▸ Exercise: Could you copy out the part of the listing that opens with the line containing "Open the Extensions view" and runs through the end of the listing, requests included, with every coordinate in the answers multiplied by 2.1 and rounded to a whole number, halves rounded up? Leave all numbers in the requests unchanged, and omit the pictures.

▸ Listed records:
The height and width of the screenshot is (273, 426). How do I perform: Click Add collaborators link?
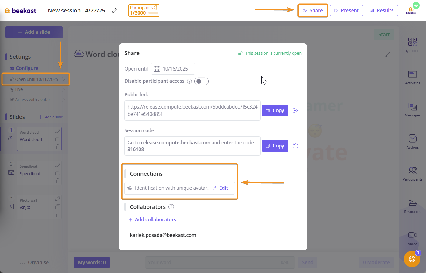[155, 219]
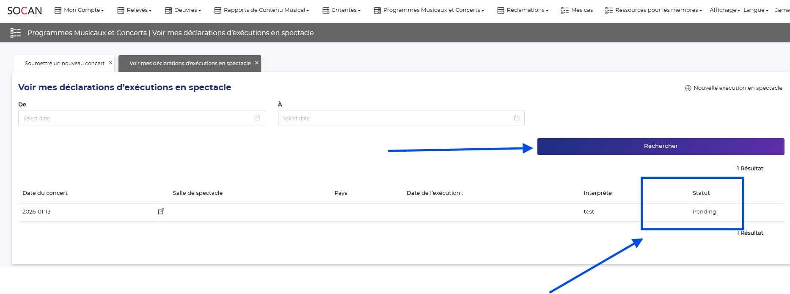Expand Rapports de Contenu Musical menu
The width and height of the screenshot is (790, 294).
click(262, 10)
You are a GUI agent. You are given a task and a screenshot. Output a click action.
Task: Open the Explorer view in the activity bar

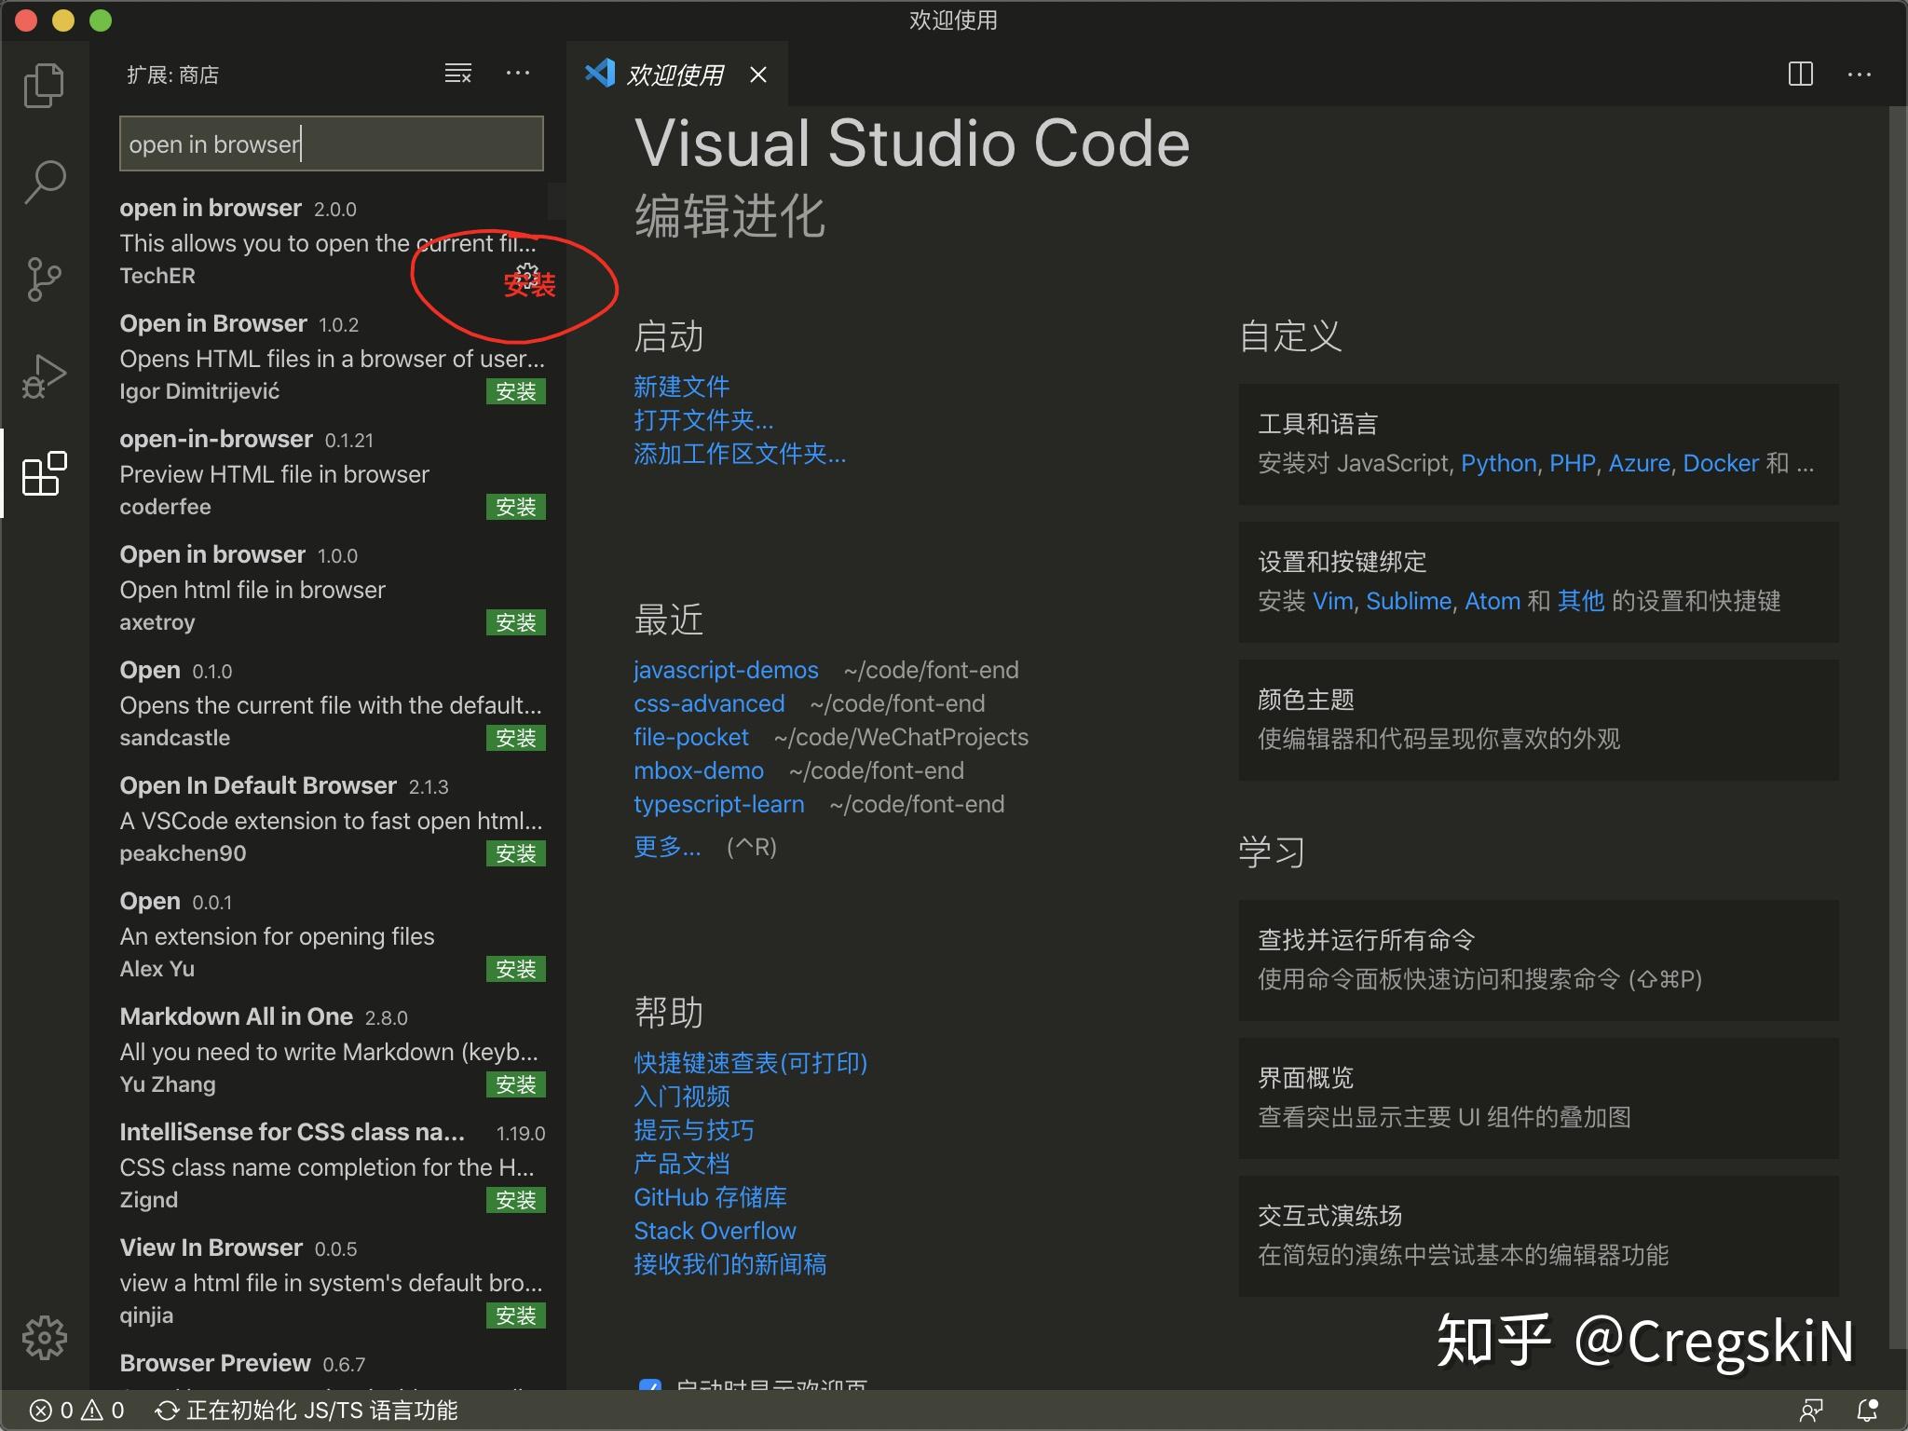44,85
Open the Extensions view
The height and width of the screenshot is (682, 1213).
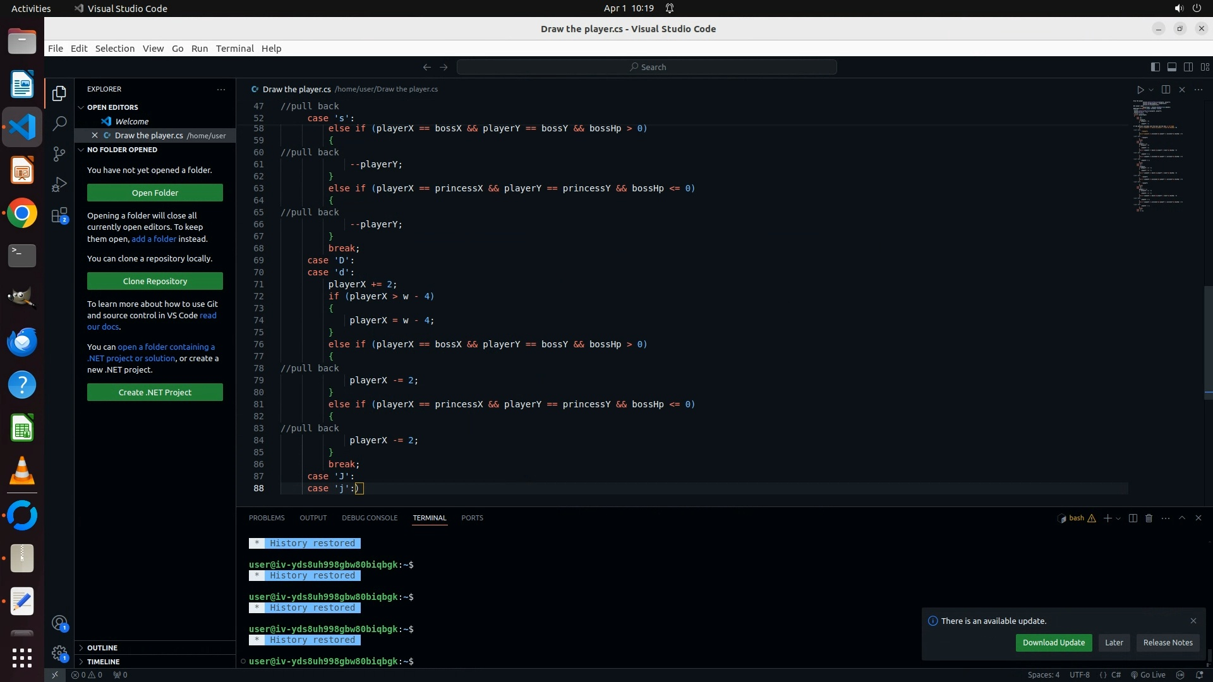coord(59,216)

▸ Worked solution:
Open the Extensions view
The height and width of the screenshot is (682, 1213).
coord(124,454)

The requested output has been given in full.